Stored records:
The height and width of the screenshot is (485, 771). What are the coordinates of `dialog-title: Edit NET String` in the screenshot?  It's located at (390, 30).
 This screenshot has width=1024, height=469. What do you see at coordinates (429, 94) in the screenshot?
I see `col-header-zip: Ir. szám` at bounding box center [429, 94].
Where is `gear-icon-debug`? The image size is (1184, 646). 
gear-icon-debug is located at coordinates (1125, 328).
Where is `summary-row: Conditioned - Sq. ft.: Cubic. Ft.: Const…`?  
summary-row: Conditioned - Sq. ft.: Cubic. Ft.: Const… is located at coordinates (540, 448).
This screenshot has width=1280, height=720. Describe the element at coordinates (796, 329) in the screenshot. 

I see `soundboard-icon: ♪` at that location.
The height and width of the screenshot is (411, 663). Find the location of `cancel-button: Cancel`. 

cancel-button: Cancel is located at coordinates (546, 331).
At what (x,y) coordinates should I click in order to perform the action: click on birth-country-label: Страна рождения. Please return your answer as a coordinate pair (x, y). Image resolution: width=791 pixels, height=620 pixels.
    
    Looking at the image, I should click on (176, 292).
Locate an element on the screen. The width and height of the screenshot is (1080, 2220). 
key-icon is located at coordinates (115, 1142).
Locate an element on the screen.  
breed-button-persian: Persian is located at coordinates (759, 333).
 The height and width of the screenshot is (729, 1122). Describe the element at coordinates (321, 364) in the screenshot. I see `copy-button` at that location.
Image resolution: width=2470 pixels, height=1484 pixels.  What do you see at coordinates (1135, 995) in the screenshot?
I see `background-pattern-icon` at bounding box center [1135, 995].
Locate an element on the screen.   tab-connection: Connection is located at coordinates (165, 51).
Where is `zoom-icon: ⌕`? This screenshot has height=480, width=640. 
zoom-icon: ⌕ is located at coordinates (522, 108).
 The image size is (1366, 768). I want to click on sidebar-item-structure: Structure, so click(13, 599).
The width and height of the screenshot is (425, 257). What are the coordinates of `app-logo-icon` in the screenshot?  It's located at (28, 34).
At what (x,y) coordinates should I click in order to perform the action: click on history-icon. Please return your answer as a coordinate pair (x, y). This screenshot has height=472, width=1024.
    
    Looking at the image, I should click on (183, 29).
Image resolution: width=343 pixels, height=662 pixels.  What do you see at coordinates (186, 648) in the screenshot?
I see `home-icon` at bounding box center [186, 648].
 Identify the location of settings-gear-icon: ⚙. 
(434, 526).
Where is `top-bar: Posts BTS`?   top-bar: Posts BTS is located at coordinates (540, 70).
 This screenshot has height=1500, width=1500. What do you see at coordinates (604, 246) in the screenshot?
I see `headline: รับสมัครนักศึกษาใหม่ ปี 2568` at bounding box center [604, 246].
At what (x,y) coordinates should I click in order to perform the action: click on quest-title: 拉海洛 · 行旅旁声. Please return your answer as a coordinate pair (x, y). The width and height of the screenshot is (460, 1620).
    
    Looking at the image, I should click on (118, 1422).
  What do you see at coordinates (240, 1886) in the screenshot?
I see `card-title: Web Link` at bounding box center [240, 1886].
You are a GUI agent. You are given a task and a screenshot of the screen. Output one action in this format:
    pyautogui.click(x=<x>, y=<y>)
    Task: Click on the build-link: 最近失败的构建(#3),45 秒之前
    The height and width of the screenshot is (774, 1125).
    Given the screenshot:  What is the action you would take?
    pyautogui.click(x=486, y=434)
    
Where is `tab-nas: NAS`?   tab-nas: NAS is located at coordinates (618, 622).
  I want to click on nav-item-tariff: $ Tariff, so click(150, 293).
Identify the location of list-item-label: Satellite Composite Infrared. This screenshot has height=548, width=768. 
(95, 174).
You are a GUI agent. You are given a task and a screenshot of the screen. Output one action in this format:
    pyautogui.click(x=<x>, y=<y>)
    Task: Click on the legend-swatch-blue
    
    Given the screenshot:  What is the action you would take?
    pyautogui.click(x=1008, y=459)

### WHAT YOU HAVE TO DO
Find every line of the records that contains the string "action", and copy each one. Matching is case-sensitive.

### TASK ANSWER
At what (x,y) coordinates should I click in order to perform the action: click on birth-country-label: Страна рождения. Please return your answer as a coordinate pair (x, y). Image resolution: width=791 pixels, height=620 pixels.
At what (x,y) coordinates should I click in order to perform the action: click on history-icon. Please return your answer as a coordinate pair (x, y). This screenshot has height=472, width=1024.
At what (x,y) coordinates should I click in order to perform the action: click on quest-title: 拉海洛 · 行旅旁声. Please return your answer as a coordinate pair (x, y). The width and height of the screenshot is (460, 1620).
You are a GUI agent. You are given a task and a screenshot of the screen. Output one action in this format:
    Given the screenshot:  What is the action you would take?
You are a GUI agent. You are given a task and a screenshot of the screen. Output one action in this format:
    Given the screenshot:  What is the action you would take?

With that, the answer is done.